Source: Freight Waves

 

Air rates soar leading to severe airline congestion

The air cargo industry is facing challenges on a scale unparalleled to any other time. Air cargo from China continues to surge to meet demands for PPE, creating extremely high rates. Air carriers are pushing to add capacity to meet the spiking demand for these critical items to battle the pandemic, while ocean carriers are decreasing capacity to account for the plunge in demand for most other goods. The difference of rates between air and ocean are striking, with air rates out of China at an increase of more than 400%.

As the United States begins to recover from the pandemic, overall ocean capacity to the USWC has been reduced by 30% due to blank sailings through the end of June to account for this slump in ocean demand. Because of this, space constraints on ocean carriers is to be expected. It is recommended to place bookings at least two weeks before estimated departure dates to secure space.

Source: AJOT

 

Saudi triples VAT rate in austerity push to counter oil slump, virus

Saudi Arabia will triple value added tax and suspend a cost of living allowance for state workers, it said on Monday, seeking to shore up finances hit by low oil prices as the coronavirus pandemic pummels global demand for its lifeline export.

Historic oil output cuts agreed by Riyadh and other major producers have given only limited support to prices after they sank on oversupply caused by a war for petroleum market share between the kingdom and its fellow oil titan Russia.

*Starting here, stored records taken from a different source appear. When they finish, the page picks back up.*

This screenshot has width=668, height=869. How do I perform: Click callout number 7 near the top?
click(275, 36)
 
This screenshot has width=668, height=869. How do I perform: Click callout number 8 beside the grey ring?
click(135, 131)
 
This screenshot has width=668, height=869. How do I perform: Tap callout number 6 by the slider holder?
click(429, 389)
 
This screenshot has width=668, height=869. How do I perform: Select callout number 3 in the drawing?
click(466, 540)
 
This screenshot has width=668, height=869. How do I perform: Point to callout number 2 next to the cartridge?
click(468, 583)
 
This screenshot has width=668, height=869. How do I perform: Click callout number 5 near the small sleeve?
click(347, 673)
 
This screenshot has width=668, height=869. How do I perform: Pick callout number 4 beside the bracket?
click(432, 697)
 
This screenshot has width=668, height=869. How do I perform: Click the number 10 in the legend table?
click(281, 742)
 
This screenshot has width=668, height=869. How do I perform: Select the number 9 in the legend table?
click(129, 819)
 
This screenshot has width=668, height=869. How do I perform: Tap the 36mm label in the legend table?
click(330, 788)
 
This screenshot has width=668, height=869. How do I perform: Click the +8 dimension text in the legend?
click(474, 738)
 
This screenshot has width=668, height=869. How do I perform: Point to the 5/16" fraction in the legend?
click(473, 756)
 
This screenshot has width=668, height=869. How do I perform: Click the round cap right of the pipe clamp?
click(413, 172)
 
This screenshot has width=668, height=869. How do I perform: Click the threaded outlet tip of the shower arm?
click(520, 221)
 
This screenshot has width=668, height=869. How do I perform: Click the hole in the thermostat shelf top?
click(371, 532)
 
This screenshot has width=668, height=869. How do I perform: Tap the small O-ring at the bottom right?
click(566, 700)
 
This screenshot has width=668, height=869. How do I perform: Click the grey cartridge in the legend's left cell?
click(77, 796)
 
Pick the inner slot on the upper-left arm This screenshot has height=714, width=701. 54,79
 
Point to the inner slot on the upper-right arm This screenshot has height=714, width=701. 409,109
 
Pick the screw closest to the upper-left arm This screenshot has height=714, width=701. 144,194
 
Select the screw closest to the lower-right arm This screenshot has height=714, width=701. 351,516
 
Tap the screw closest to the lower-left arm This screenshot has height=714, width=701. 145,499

Saudi Arabia, the world’s largest oil exporter, is also being hit hard by measures to fight the new coronavirus, which are likely to curb the pace and scale of economic reforms launched by Crown Prince Mohammed bin Salman.

Source: Reuters

 

Qatar Airways throws more cargo resources at Scandinavia, France

Qatar Airways, one of the largest airfreight operators in the world by volume, on Sunday announced it is increasing cargo capacity for Scandinavian cities and launching an emergency air bridge between Vietnam and France using both freighters and repurposed passenger jets to haul freight.

Qatar has added five Airbus 350 passenger planes to haul only freight to Copenhagen. That is in addition to its thrice-weekly flights to the Danish capital increasing its total weekly cargo capacity for Denmark to more than 500 tons. The airline said the flights will support the country’s exporters moving goods, such as insulin, perishables and mail, to destinations in Asia, Africa and Australia.